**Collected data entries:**
-=-=-

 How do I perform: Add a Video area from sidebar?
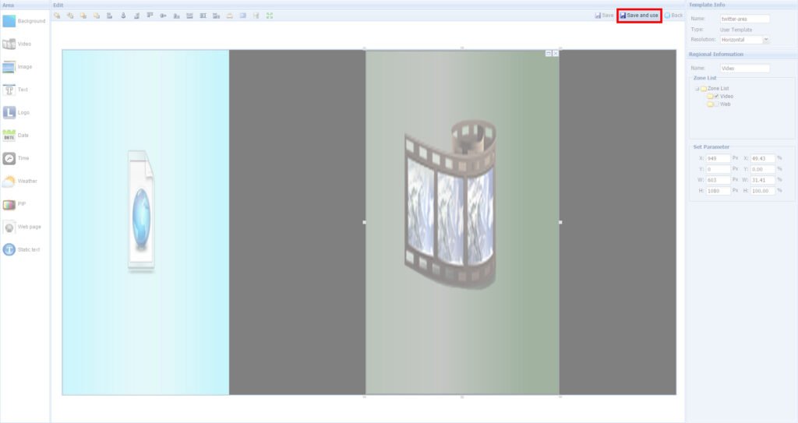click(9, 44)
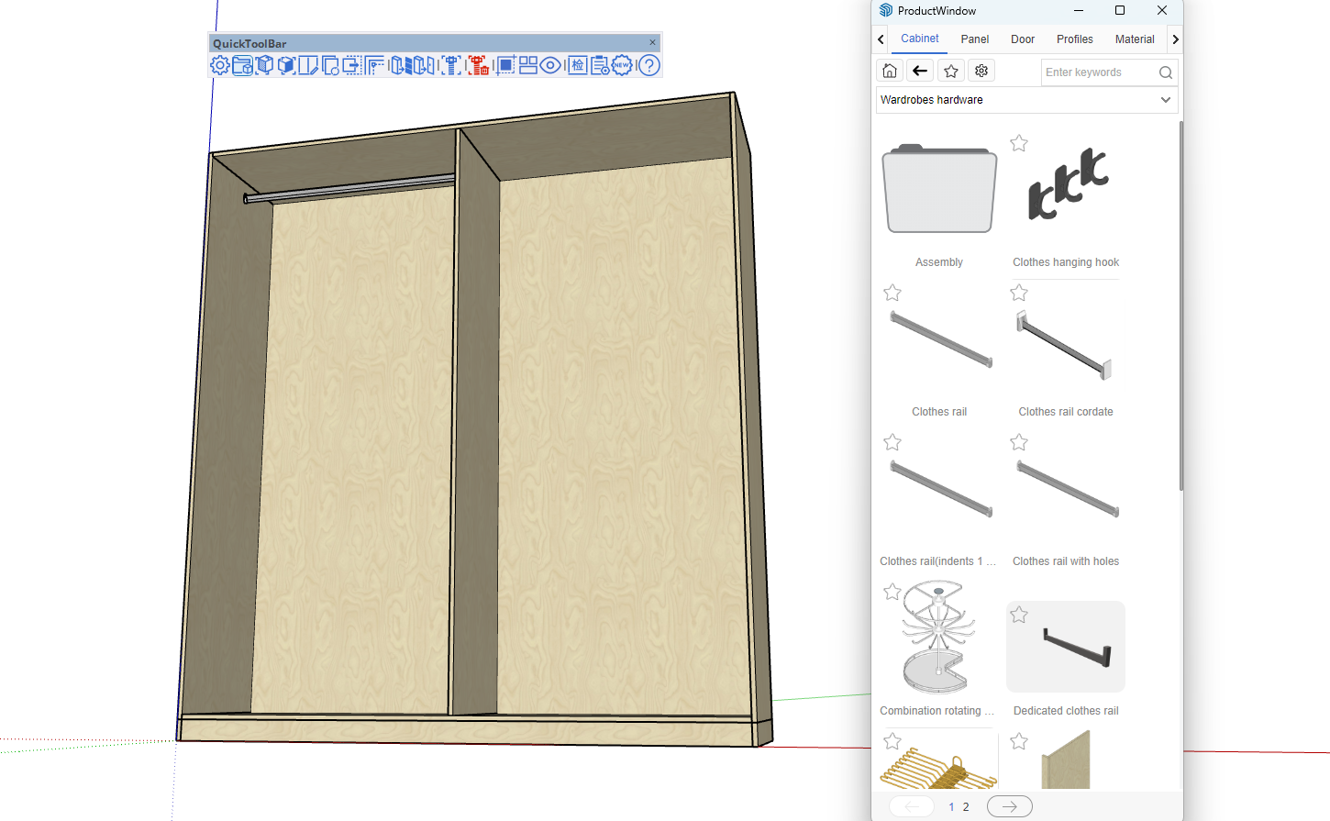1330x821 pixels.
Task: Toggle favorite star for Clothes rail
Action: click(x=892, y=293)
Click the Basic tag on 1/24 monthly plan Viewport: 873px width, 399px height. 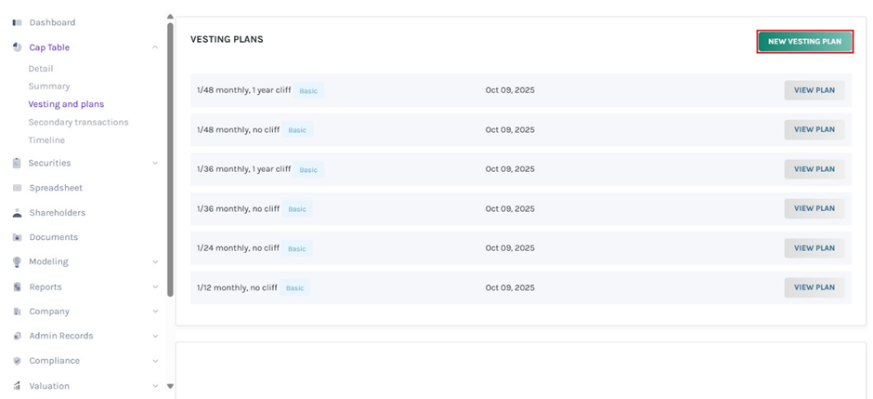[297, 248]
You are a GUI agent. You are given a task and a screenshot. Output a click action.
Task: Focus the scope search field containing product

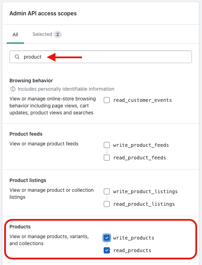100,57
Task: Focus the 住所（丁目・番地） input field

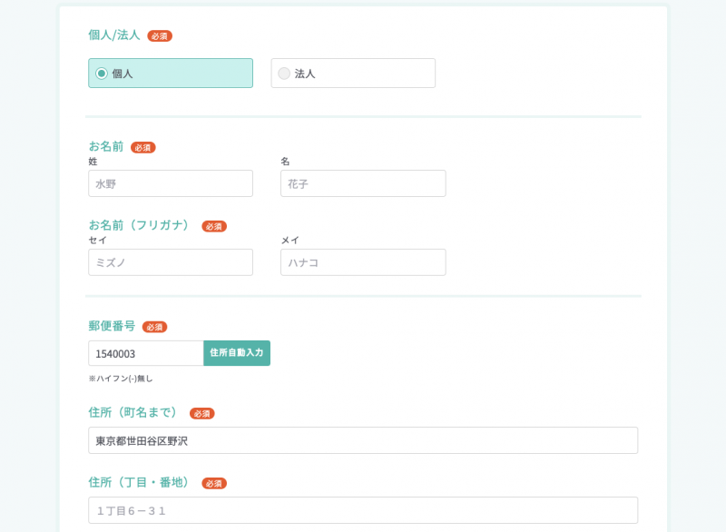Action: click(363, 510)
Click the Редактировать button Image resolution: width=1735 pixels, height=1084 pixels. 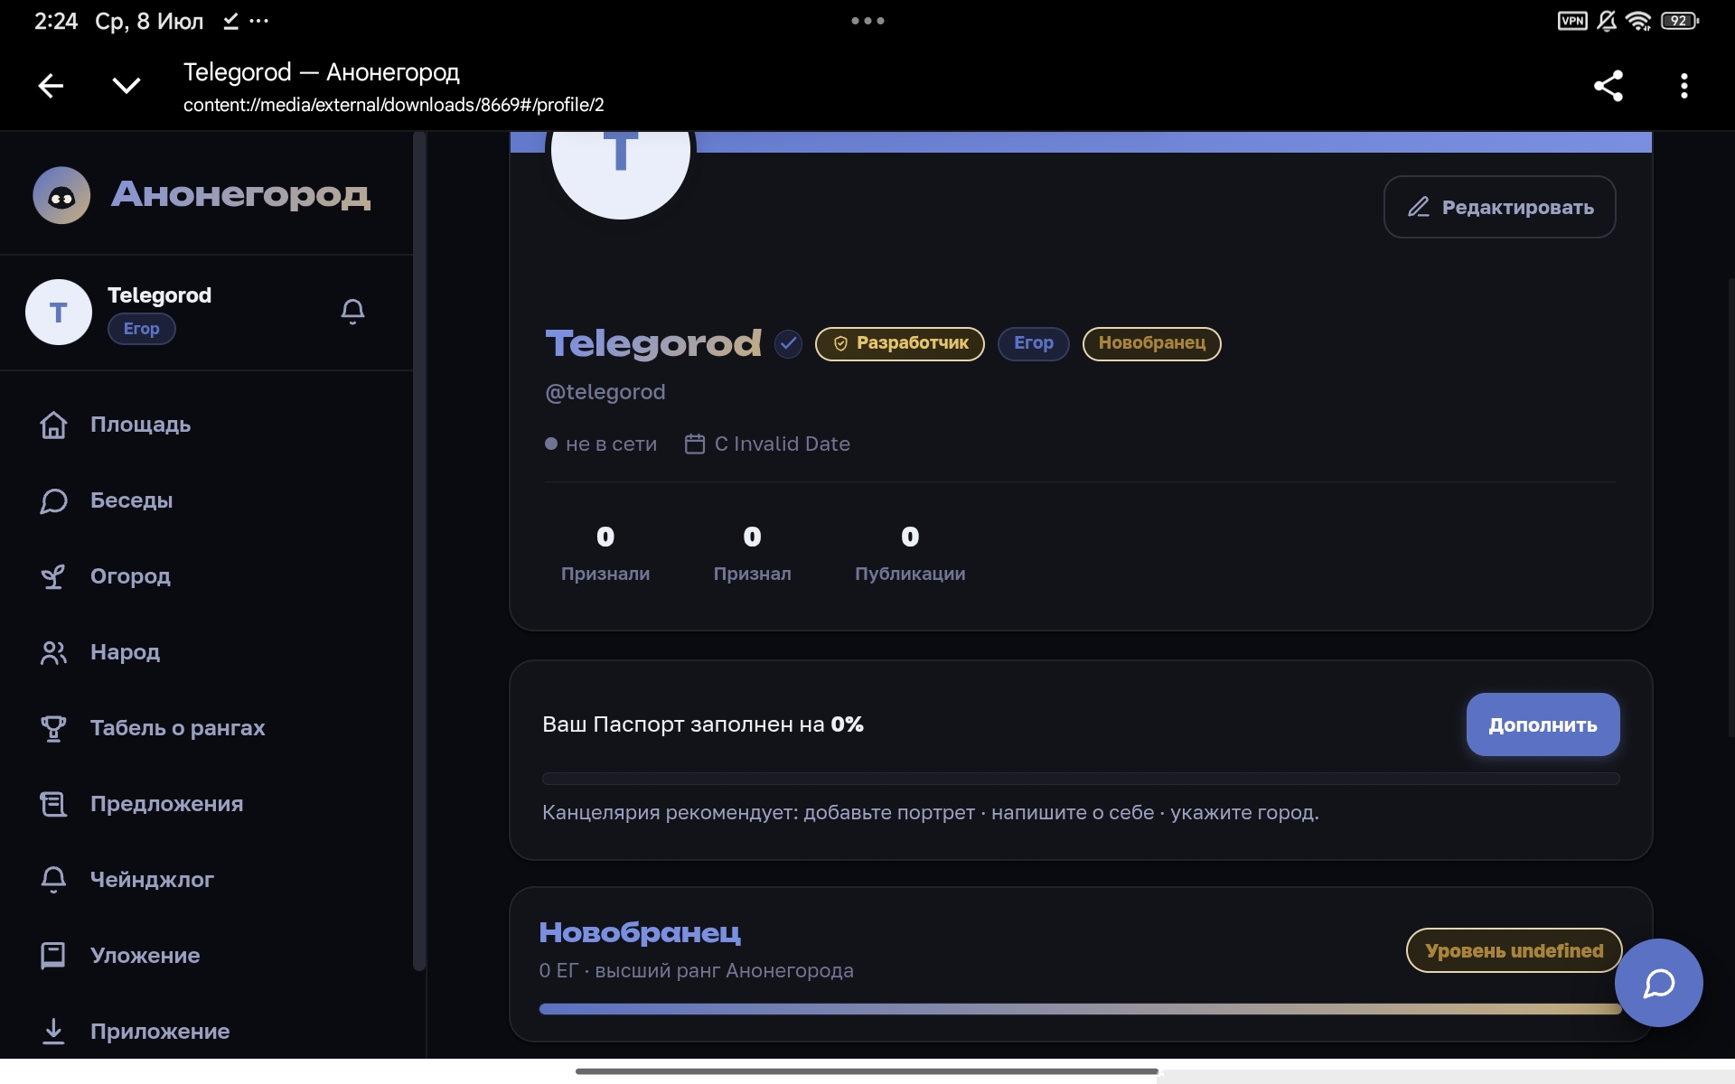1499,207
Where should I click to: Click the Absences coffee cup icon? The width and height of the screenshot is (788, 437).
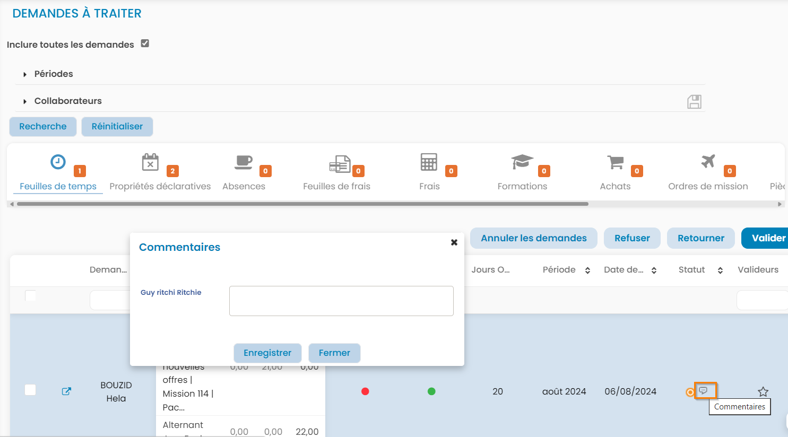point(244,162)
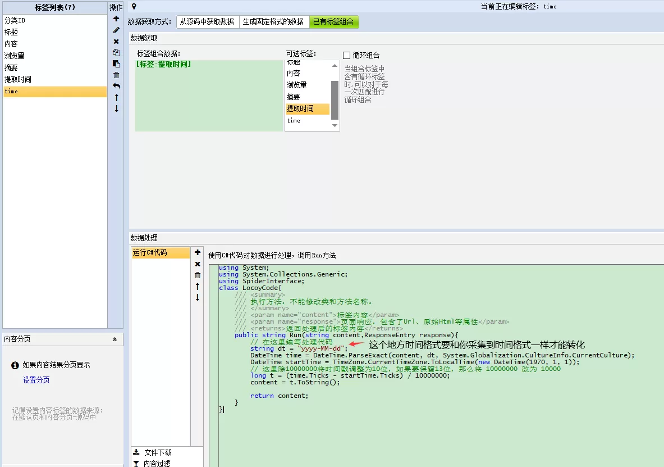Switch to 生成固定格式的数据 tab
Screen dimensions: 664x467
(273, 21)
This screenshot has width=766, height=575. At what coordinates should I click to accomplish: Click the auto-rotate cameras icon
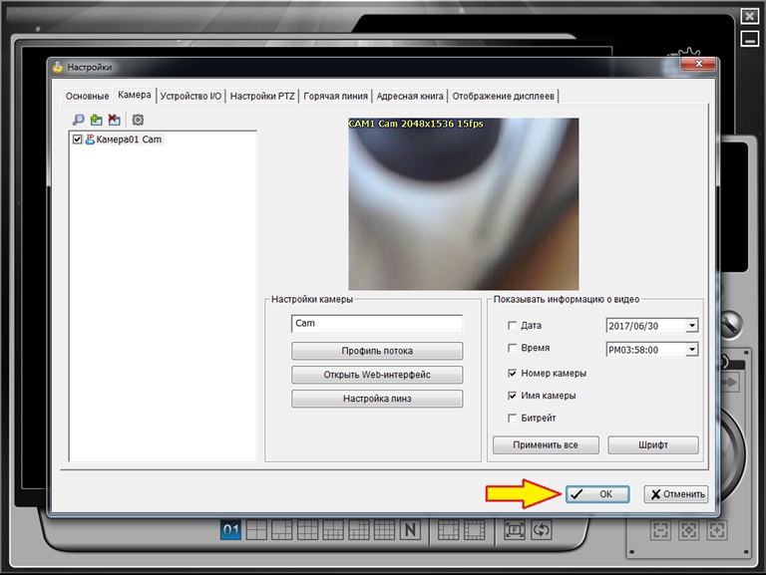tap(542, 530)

-=-=-

**DIRECTIONS FOR THIS TASK:**
In the records above, find the line that contains "This screenshot has" and retype it and all lines after it exactly, leaving out any pictures.

**OUTPUT FOR THIS TASK:**
This screenshot has width=766, height=575. At what coordinates should I click to accomplish: Click the auto-rotate cameras icon
tap(542, 530)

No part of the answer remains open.